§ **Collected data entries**
================

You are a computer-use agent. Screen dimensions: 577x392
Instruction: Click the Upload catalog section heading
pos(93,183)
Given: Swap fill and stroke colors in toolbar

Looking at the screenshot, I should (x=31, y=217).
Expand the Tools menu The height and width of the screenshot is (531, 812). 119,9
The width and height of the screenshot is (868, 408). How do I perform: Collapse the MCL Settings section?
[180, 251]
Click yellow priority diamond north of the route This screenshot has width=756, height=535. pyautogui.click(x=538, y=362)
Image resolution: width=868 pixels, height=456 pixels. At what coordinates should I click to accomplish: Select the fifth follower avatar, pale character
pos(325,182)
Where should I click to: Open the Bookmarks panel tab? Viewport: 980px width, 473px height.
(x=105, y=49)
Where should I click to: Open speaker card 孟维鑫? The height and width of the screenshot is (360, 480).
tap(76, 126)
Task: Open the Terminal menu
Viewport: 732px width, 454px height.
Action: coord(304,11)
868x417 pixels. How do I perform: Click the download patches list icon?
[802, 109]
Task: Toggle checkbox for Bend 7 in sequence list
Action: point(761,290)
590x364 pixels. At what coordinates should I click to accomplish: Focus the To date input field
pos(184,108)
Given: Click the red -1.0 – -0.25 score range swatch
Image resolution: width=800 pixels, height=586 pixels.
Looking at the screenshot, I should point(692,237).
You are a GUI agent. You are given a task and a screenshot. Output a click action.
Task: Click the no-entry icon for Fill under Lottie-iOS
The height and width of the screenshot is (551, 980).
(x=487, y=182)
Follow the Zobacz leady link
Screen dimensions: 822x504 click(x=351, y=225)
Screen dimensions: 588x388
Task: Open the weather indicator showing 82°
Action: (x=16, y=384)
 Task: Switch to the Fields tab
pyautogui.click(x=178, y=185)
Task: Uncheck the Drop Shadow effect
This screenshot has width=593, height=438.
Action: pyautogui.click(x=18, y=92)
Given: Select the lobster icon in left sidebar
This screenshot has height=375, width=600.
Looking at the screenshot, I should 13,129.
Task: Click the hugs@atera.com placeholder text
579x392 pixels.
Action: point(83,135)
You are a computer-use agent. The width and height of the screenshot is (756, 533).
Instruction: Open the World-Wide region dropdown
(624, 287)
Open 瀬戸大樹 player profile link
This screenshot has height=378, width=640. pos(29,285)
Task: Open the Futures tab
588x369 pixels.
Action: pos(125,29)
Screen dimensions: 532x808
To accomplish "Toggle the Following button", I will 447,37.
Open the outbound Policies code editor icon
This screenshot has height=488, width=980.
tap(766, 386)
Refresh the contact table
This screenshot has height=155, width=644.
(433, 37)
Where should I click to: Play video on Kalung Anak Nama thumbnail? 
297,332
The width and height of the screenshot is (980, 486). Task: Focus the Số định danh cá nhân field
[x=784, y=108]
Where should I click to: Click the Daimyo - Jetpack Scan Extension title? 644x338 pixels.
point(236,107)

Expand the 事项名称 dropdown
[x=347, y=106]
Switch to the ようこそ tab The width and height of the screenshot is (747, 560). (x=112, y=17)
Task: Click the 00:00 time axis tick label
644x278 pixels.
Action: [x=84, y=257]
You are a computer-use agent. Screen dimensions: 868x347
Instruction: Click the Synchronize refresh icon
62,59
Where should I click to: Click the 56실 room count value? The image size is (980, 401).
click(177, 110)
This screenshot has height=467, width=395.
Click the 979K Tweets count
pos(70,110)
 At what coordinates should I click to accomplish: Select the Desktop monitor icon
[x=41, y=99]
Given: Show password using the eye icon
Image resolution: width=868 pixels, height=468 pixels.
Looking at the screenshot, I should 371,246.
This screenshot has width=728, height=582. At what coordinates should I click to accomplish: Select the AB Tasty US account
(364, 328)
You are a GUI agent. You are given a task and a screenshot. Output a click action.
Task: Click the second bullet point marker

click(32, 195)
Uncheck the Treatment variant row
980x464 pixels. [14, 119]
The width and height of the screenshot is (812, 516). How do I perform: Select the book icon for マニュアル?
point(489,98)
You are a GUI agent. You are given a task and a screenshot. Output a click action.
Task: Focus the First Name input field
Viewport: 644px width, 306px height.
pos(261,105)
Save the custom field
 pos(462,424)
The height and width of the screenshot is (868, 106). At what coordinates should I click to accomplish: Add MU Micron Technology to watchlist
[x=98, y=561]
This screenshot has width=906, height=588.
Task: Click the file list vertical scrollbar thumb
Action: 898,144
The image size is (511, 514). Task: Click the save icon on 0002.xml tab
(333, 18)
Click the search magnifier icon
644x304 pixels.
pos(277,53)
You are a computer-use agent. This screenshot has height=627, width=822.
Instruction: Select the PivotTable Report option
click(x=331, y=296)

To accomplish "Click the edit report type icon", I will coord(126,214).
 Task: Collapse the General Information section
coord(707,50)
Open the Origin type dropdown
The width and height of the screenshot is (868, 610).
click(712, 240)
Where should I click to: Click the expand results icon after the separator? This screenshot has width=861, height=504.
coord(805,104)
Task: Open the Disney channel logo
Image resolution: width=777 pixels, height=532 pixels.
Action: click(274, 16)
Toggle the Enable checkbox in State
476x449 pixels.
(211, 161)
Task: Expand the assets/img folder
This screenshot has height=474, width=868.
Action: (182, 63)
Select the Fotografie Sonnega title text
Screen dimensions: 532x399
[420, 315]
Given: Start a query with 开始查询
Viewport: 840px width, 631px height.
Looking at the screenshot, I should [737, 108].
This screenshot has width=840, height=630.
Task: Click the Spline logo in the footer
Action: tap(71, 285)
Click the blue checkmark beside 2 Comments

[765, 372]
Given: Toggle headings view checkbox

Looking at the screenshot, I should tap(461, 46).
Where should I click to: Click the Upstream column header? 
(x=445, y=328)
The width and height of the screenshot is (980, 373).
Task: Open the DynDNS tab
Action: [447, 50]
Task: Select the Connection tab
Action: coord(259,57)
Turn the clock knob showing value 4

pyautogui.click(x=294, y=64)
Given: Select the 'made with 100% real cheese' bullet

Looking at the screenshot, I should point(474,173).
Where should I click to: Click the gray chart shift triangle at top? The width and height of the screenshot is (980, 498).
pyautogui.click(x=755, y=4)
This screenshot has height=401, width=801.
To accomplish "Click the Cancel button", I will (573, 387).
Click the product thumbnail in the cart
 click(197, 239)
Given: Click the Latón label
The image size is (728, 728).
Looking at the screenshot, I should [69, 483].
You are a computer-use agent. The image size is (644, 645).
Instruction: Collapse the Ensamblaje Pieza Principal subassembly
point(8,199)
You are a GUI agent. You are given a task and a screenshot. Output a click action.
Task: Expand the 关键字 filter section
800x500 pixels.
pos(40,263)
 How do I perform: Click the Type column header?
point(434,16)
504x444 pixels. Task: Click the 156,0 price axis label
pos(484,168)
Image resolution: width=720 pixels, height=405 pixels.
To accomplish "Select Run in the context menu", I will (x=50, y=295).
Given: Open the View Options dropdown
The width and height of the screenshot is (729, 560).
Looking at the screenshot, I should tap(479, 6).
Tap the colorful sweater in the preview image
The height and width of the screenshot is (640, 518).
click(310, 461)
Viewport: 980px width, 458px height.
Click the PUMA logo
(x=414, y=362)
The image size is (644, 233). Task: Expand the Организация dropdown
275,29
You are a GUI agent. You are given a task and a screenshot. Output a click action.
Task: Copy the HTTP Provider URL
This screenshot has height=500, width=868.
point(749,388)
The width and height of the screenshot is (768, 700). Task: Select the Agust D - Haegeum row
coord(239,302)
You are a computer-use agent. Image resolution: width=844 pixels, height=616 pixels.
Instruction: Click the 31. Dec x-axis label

================

§ **EXERCISE DESCRIPTION**
Retype the entries above exactly as they appear.

§ **TASK SOLUTION**
You are a computer-use agent. Screen dimensions: 577x392
Instruction: Click the Upload catalog section heading
pos(93,183)
Given: Swap fill and stroke colors in toolbar

Looking at the screenshot, I should (x=31, y=217).
Expand the Tools menu The height and width of the screenshot is (531, 812). 119,9
The width and height of the screenshot is (868, 408). How do I perform: Collapse the MCL Settings section?
[180, 251]
Click yellow priority diamond north of the route This screenshot has width=756, height=535. pyautogui.click(x=538, y=362)
Image resolution: width=868 pixels, height=456 pixels. At what coordinates should I click to accomplish: Select the fifth follower avatar, pale character
pos(325,182)
Where should I click to: Open the Bookmarks panel tab? Viewport: 980px width, 473px height.
(x=105, y=49)
Where should I click to: Open speaker card 孟维鑫? The height and width of the screenshot is (360, 480).
tap(76, 126)
Task: Open the Terminal menu
Viewport: 732px width, 454px height.
Action: coord(304,11)
868x417 pixels. How do I perform: Click the download patches list icon?
[802, 109]
Task: Toggle checkbox for Bend 7 in sequence list
Action: point(761,290)
590x364 pixels. At what coordinates should I click to accomplish: Focus the To date input field
pos(184,108)
Given: Click the red -1.0 – -0.25 score range swatch
Image resolution: width=800 pixels, height=586 pixels.
Looking at the screenshot, I should point(692,237).
You are a GUI agent. You are given a task and a screenshot. Output a click action.
Task: Click the no-entry icon for Fill under Lottie-iOS
The height and width of the screenshot is (551, 980).
(x=487, y=182)
Follow the Zobacz leady link
Screen dimensions: 822x504 click(x=351, y=225)
Screen dimensions: 588x388
Task: Open the weather indicator showing 82°
Action: (x=16, y=384)
 Task: Switch to the Fields tab
pyautogui.click(x=178, y=185)
Task: Uncheck the Drop Shadow effect
This screenshot has width=593, height=438.
Action: pyautogui.click(x=18, y=92)
Given: Select the lobster icon in left sidebar
This screenshot has height=375, width=600.
Looking at the screenshot, I should 13,129.
Task: Click the hugs@atera.com placeholder text
579x392 pixels.
Action: point(83,135)
You are a computer-use agent. The width and height of the screenshot is (756, 533).
Instruction: Open the World-Wide region dropdown
(624, 287)
Open 瀬戸大樹 player profile link
This screenshot has height=378, width=640. pos(29,285)
Task: Open the Futures tab
588x369 pixels.
Action: pos(125,29)
Screen dimensions: 532x808
To accomplish "Toggle the Following button", I will 447,37.
Open the outbound Policies code editor icon
This screenshot has height=488, width=980.
tap(766, 386)
Refresh the contact table
This screenshot has height=155, width=644.
(433, 37)
Where should I click to: Play video on Kalung Anak Nama thumbnail? 
297,332
The width and height of the screenshot is (980, 486). Task: Focus the Số định danh cá nhân field
[x=784, y=108]
Where should I click to: Click the Daimyo - Jetpack Scan Extension title? 644x338 pixels.
point(236,107)

Expand the 事项名称 dropdown
[x=347, y=106]
Switch to the ようこそ tab The width and height of the screenshot is (747, 560). (x=112, y=17)
Task: Click the 00:00 time axis tick label
644x278 pixels.
Action: [x=84, y=257]
You are a computer-use agent. Screen dimensions: 868x347
Instruction: Click the Synchronize refresh icon
62,59
Where should I click to: Click the 56실 room count value? The image size is (980, 401).
click(177, 110)
This screenshot has height=467, width=395.
Click the 979K Tweets count
pos(70,110)
 At what coordinates should I click to accomplish: Select the Desktop monitor icon
[x=41, y=99]
Given: Show password using the eye icon
Image resolution: width=868 pixels, height=468 pixels.
Looking at the screenshot, I should 371,246.
This screenshot has width=728, height=582. At what coordinates should I click to accomplish: Select the AB Tasty US account
(364, 328)
You are a GUI agent. You are given a task and a screenshot. Output a click action.
Task: Click the second bullet point marker

click(32, 195)
Uncheck the Treatment variant row
980x464 pixels. [14, 119]
The width and height of the screenshot is (812, 516). How do I perform: Select the book icon for マニュアル?
point(489,98)
You are a GUI agent. You are given a task and a screenshot. Output a click action.
Task: Focus the First Name input field
Viewport: 644px width, 306px height.
pos(261,105)
Save the custom field
 pos(462,424)
The height and width of the screenshot is (868, 106). At what coordinates should I click to accomplish: Add MU Micron Technology to watchlist
[x=98, y=561]
This screenshot has width=906, height=588.
Task: Click the file list vertical scrollbar thumb
Action: 898,144
The image size is (511, 514). Task: Click the save icon on 0002.xml tab
(333, 18)
Click the search magnifier icon
644x304 pixels.
pos(277,53)
You are a computer-use agent. This screenshot has height=627, width=822.
Instruction: Select the PivotTable Report option
click(x=331, y=296)

To accomplish "Click the edit report type icon", I will coord(126,214).
 Task: Collapse the General Information section
coord(707,50)
Open the Origin type dropdown
The width and height of the screenshot is (868, 610).
click(712, 240)
Where should I click to: Click the expand results icon after the separator? This screenshot has width=861, height=504.
coord(805,104)
Task: Open the Disney channel logo
Image resolution: width=777 pixels, height=532 pixels.
Action: click(274, 16)
Toggle the Enable checkbox in State
476x449 pixels.
(211, 161)
Task: Expand the assets/img folder
This screenshot has height=474, width=868.
Action: (182, 63)
Select the Fotografie Sonnega title text
Screen dimensions: 532x399
[420, 315]
Given: Start a query with 开始查询
Viewport: 840px width, 631px height.
Looking at the screenshot, I should [737, 108].
This screenshot has width=840, height=630.
Task: Click the Spline logo in the footer
Action: tap(71, 285)
Click the blue checkmark beside 2 Comments

[765, 372]
Given: Toggle headings view checkbox

Looking at the screenshot, I should tap(461, 46).
Where should I click to: Click the Upstream column header? 
(x=445, y=328)
The width and height of the screenshot is (980, 373).
Task: Open the DynDNS tab
Action: [447, 50]
Task: Select the Connection tab
Action: coord(259,57)
Turn the clock knob showing value 4

pyautogui.click(x=294, y=64)
Given: Select the 'made with 100% real cheese' bullet

Looking at the screenshot, I should point(474,173).
Where should I click to: Click the gray chart shift triangle at top? The width and height of the screenshot is (980, 498).
pyautogui.click(x=755, y=4)
This screenshot has height=401, width=801.
To accomplish "Click the Cancel button", I will (573, 387).
Click the product thumbnail in the cart
 click(197, 239)
Given: Click the Latón label
The image size is (728, 728).
Looking at the screenshot, I should [69, 483].
You are a computer-use agent. The image size is (644, 645).
Instruction: Collapse the Ensamblaje Pieza Principal subassembly
point(8,199)
You are a GUI agent. You are given a task and a screenshot. Output a click action.
Task: Expand the 关键字 filter section
800x500 pixels.
pos(40,263)
 How do I perform: Click the Type column header?
point(434,16)
504x444 pixels. Task: Click the 156,0 price axis label
pos(484,168)
Image resolution: width=720 pixels, height=405 pixels.
To accomplish "Select Run in the context menu", I will (x=50, y=295).
Given: Open the View Options dropdown
The width and height of the screenshot is (729, 560).
Looking at the screenshot, I should tap(479, 6).
Tap the colorful sweater in the preview image
The height and width of the screenshot is (640, 518).
click(310, 461)
Viewport: 980px width, 458px height.
Click the PUMA logo
(x=414, y=362)
The image size is (644, 233). Task: Expand the Организация dropdown
275,29
You are a GUI agent. You are given a task and a screenshot. Output a click action.
Task: Copy the HTTP Provider URL
This screenshot has height=500, width=868.
point(749,388)
The width and height of the screenshot is (768, 700). Task: Select the Agust D - Haegeum row
coord(239,302)
You are a computer-use agent. Image resolution: width=844 pixels, height=616 pixels.
Instruction: Click the 31. Dec x-axis label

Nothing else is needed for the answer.